Any Idea what I could focus on? cuz I don't.
And besides that I have to compare The Odyssey, Inferno and Arabian Nights, answering the same question regarding all three texts, so I'll need to find a topic that will illuminate the present day society in each book...having the same topic. thats confusing.
can you people help?:bawling:

Etienne
11-14-2007, 02:18 AM
Quick tip: Learn about Italy's political situation during Dante's time.

PeterL
11-14-2007, 04:20 PM
Consider fundamentalist Christianity in the periods and today. Renaissance Italy is one of my favorite historical periods, because there was so much variation.

TheNorthFace
11-14-2007, 11:59 PM
so how about writing about dante and the view on islam? he mentioned mohammed in hell...and compare it to the christian view of islam today?

hellsapoppin
11-17-2007, 07:53 PM
It is very difficult to formulate an answer to your question. The key terms in your initial post appear to be '' how does ... illuminate ''.
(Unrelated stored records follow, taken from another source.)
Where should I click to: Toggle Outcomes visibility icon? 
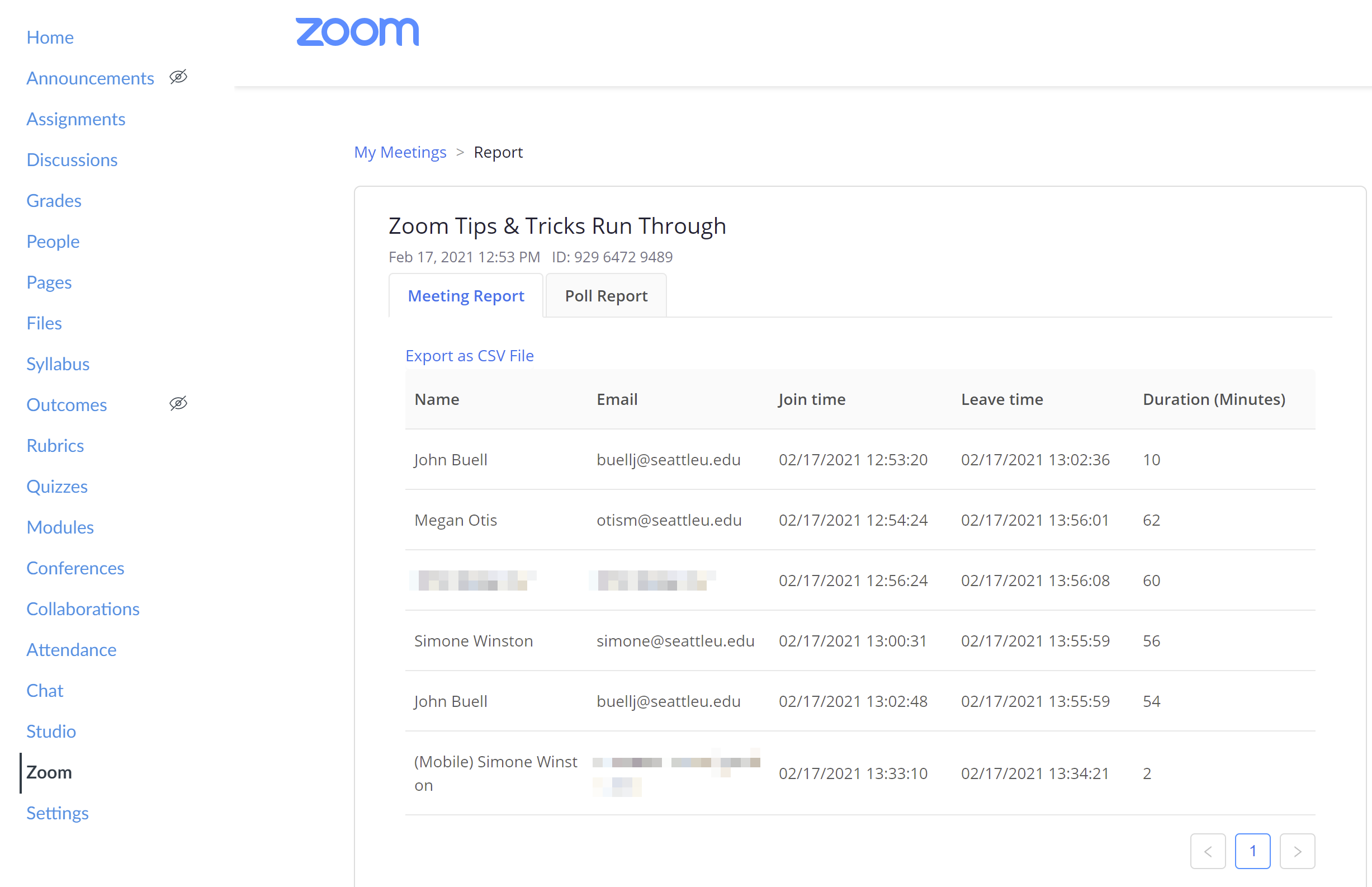[178, 405]
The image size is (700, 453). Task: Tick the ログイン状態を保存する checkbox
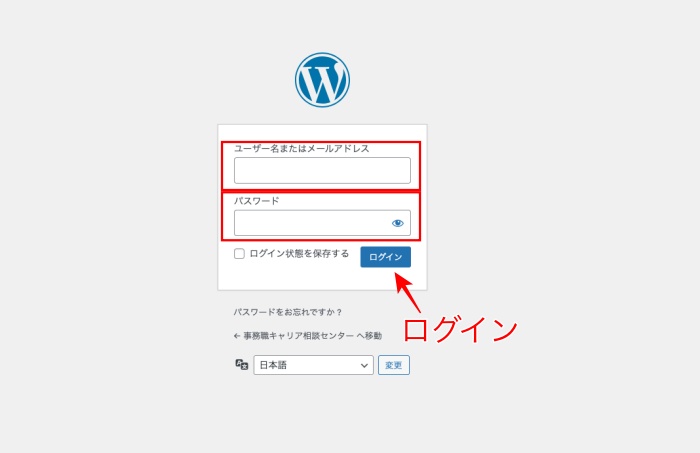tap(239, 254)
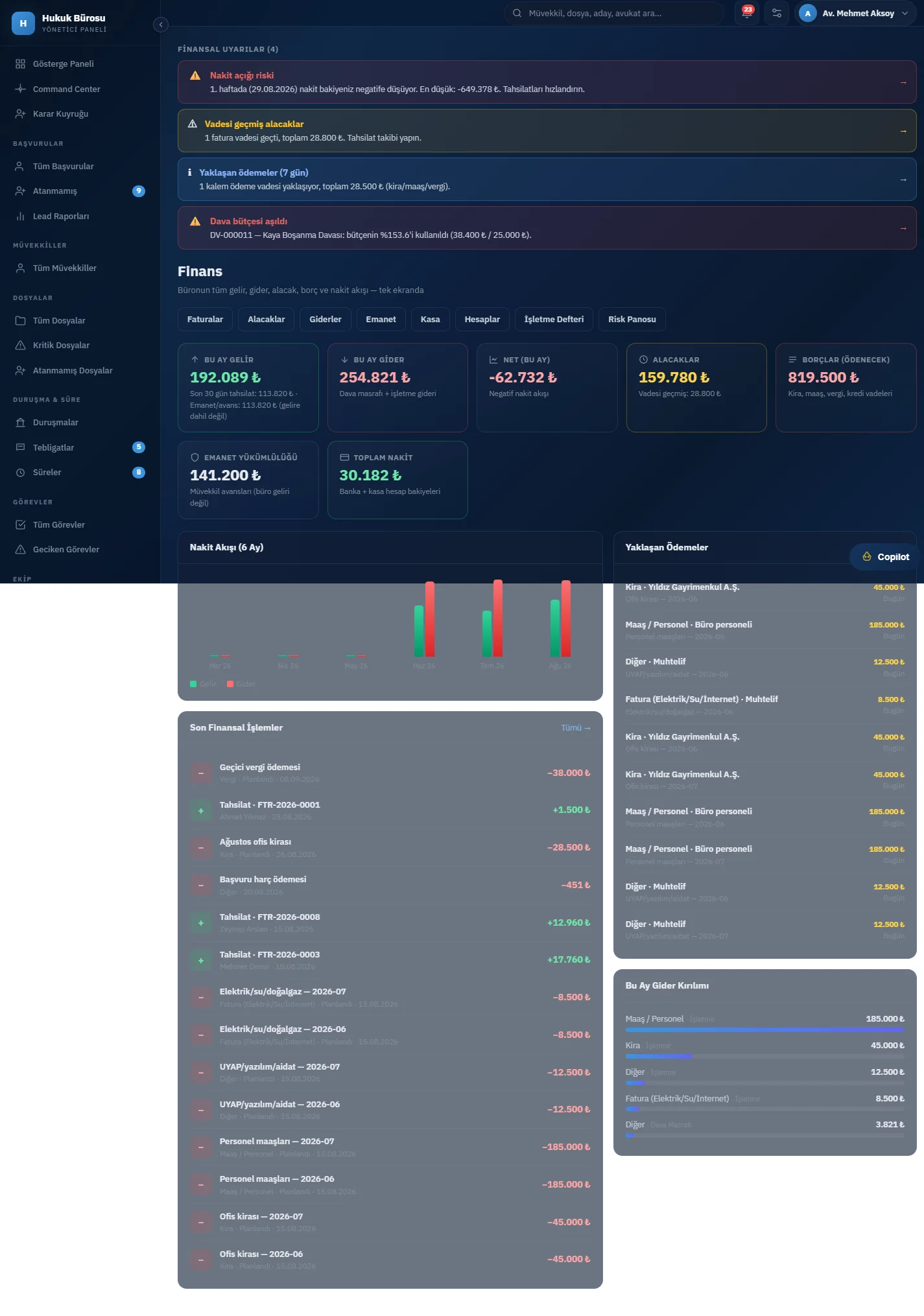The image size is (924, 1316).
Task: Switch to the Risk Panosu tab
Action: 632,320
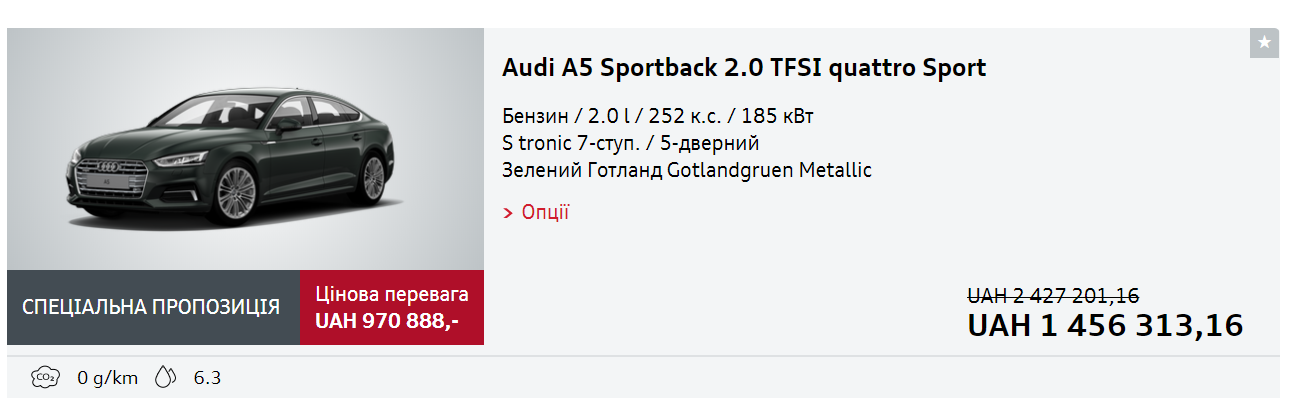Open Audi A5 Sportback 2.0 TFSI title
Viewport: 1293px width, 404px height.
(x=743, y=68)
As I recall, Inferno was hermeneutic in that a reader is compelled to understand or interpret life + death from the writer's point of view within his historical context. Clearly, he was bigoted against Judaism and Islam. But this is understandable considering the strong hold Catholicism had over its adherents at that time (this does not mean I am attempting to excuse bigotry, only that I am explaining why he harbored such thoughts).

The unhappy inhabitants of hell were getting their just desserts according to Dante. Perhaps he is also suggesting that any temporal actions taken by Catholic authorities at that time were justified in doing so as such actions were supposedly ordained by God. Perhaps he was suggesting as Shakespeare wrote, ''leave her/them to heaven'' as any punishment will come from Above, not from temporal authorities. (I do not recall which interpretation is more proper as I read the book many moons ago.)

This reminds me of Bush's claims that he was ordered by God to invade Iraq and that such a sanction justifies his war. With all the bad news we have gotten from that troubled land it is only too painfully clear that no such sanction was divinely granted.

The one thing that is clear is that Christians or Christian professing people do have a tendency to judge others even though the New Testament teaches to do otherwise. This happened in Dante's time and it happens today. We are told in that NT that there are no degrees of sin and that eternal punishment will be imposed for any violation of Messianic law. Come the Judgment Day, I suppose, we will all learn whether that is true or not.

AuntShecky
11-18-2007, 03:00 PM
How about the Paulo and Francesca episode? You could compare and contrast it with either contemporary sexual mores or since it all started by the "reading of a book" about censorship, then and now.